___ TEXTAUSZUG ___

Hurra, die Türken kommen!

Ein Flugzeug, hurra, ein Flugzeug! Ein freudiger Ausruf, der in Frankfurt in verlärmten Wohngebieten übel ankommen würde oder von vorneherein überflüssig wäre, weil dort knapp 700 Starts plus noch mal so viele Landungen am Tag vollzogen werden und eine solche Erscheinung am Himmel also je nach Sichtweise entweder nervig oder unspektakulär wäre. Aber in Kassel-Calden ist das natürlich was ganz anderes! Dort herrscht zumindest an der Ferien- und Linienmaschinen-Front aktuell absolute Ruhe am nordhessischen Himmel. Nur ein paar Geschäftsflieger gehen in die Luft – für die die alte Bahn in Calden ja eigentlich gelangt hätte. Jetzt ist aber für 270 Millionen Euro eine neue Piste gebaut worden, und nun weist der Winterflugplan exakt null planmäßige Flüge aus. Und vorher waren es auch nicht viel mehr. Aber jetzt kommt Hoffnung aus dem Morgenland.

Turkish Airlines will eine regelmäßige Verbindung von der Millionenmetropole Istanbul zum nordhessischen Provinzflughafen starten. „Ein bedeutender Schritt in der Entwicklung des Flughafens Kassel-Calden und eine große Chance für die gesamte Region Nordhessen“, freut sich Finanzminister Thomas Schäfer, der nicht nur in dieser Rolle die jährlichen Defizite in Calden ausgleichen muss, sondern dem Airport auch als Aufsichtsratsvorsitzender vorsteht. Und Passagiere hat Schäfer auch schon ausgemacht, wenngleich die Zielgruppenbezeichnung etwas merkwürdig klingt: Den „ethnischen Verkehr“, sprich „die türkischen und deutschen Bürgerinnen und Bürger mit türkischen Wurzeln, die in der Region Kassel stark vertreten sind“.

___ BEREITGESTELLTES MATERIAL ___

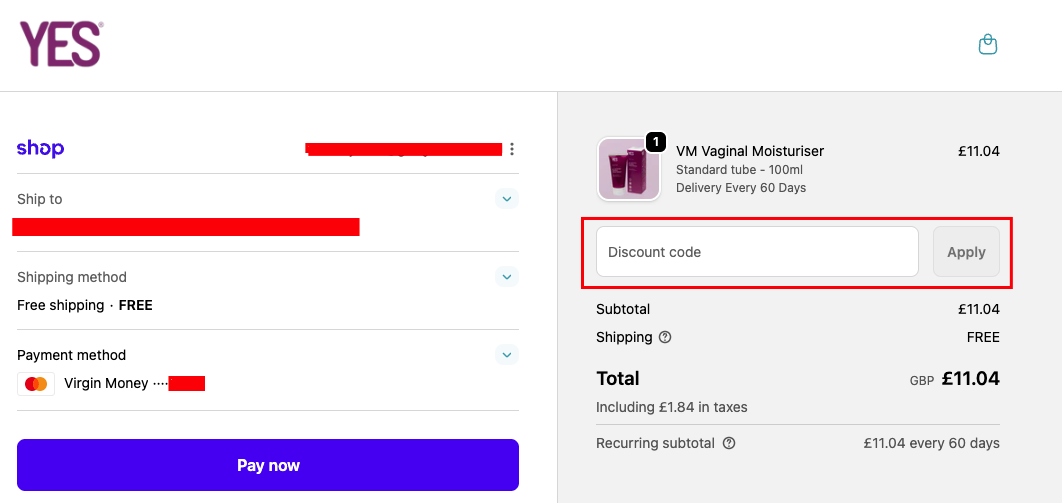
Task: Click the VM Vaginal Moisturiser product name
Action: [750, 151]
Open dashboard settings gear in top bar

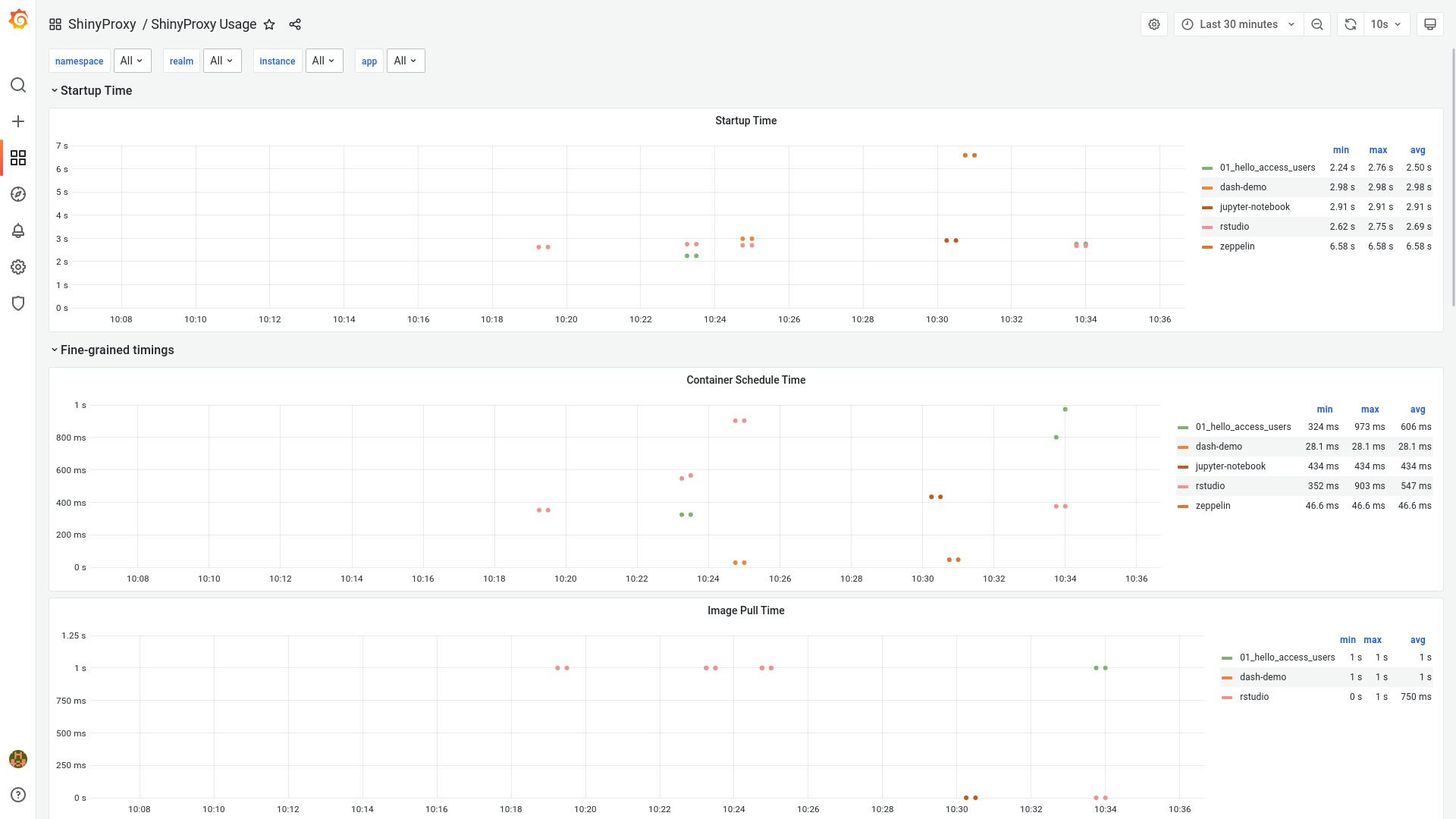pos(1153,24)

___

* ZU ERLEDIGENDE AUFGABEN:
(a) Schreiben Sie aus dem Text über den Flughafen Kassel-Calden die Passage von „Hurra, die Türken“ bis einschließlich „aus dem Morgenland.“ ab und tauschen Sie dabei „Frankfurt“ gegen „München“ aus.
(b) Nennen Sie die Summe, die laut dem Text über den Flughafen Kassel-Calden für den Bau der neuen Piste ausgegeben wurde.
Das Material wird zur Bearbeitung nicht gebraucht.

* LÖSUNGEN DER AUFGABEN:
(a)
Hurra, die Türken kommen!

Ein Flugzeug, hurra, ein Flugzeug! Ein freudiger Ausruf, der in München in verlärmten Wohngebieten übel ankommen würde oder von vorneherein überflüssig wäre, weil dort knapp 700 Starts plus noch mal so viele Landungen am Tag vollzogen werden und eine solche Erscheinung am Himmel also je nach Sichtweise entweder nervig oder unspektakulär wäre. Aber in Kassel-Calden ist das natürlich was ganz anderes! Dort herrscht zumindest an der Ferien- und Linienmaschinen-Front aktuell absolute Ruhe am nordhessischen Himmel. Nur ein paar Geschäftsflieger gehen in die Luft – für die die alte Bahn in Calden ja eigentlich gelangt hätte. Jetzt ist aber für 270 Millionen Euro eine neue Piste gebaut worden, und nun weist der Winterflugplan exakt null planmäßige Flüge aus. Und vorher waren es auch nicht viel mehr. Aber jetzt kommt Hoffnung aus dem Morgenland.

(b) 270 Millionen Euro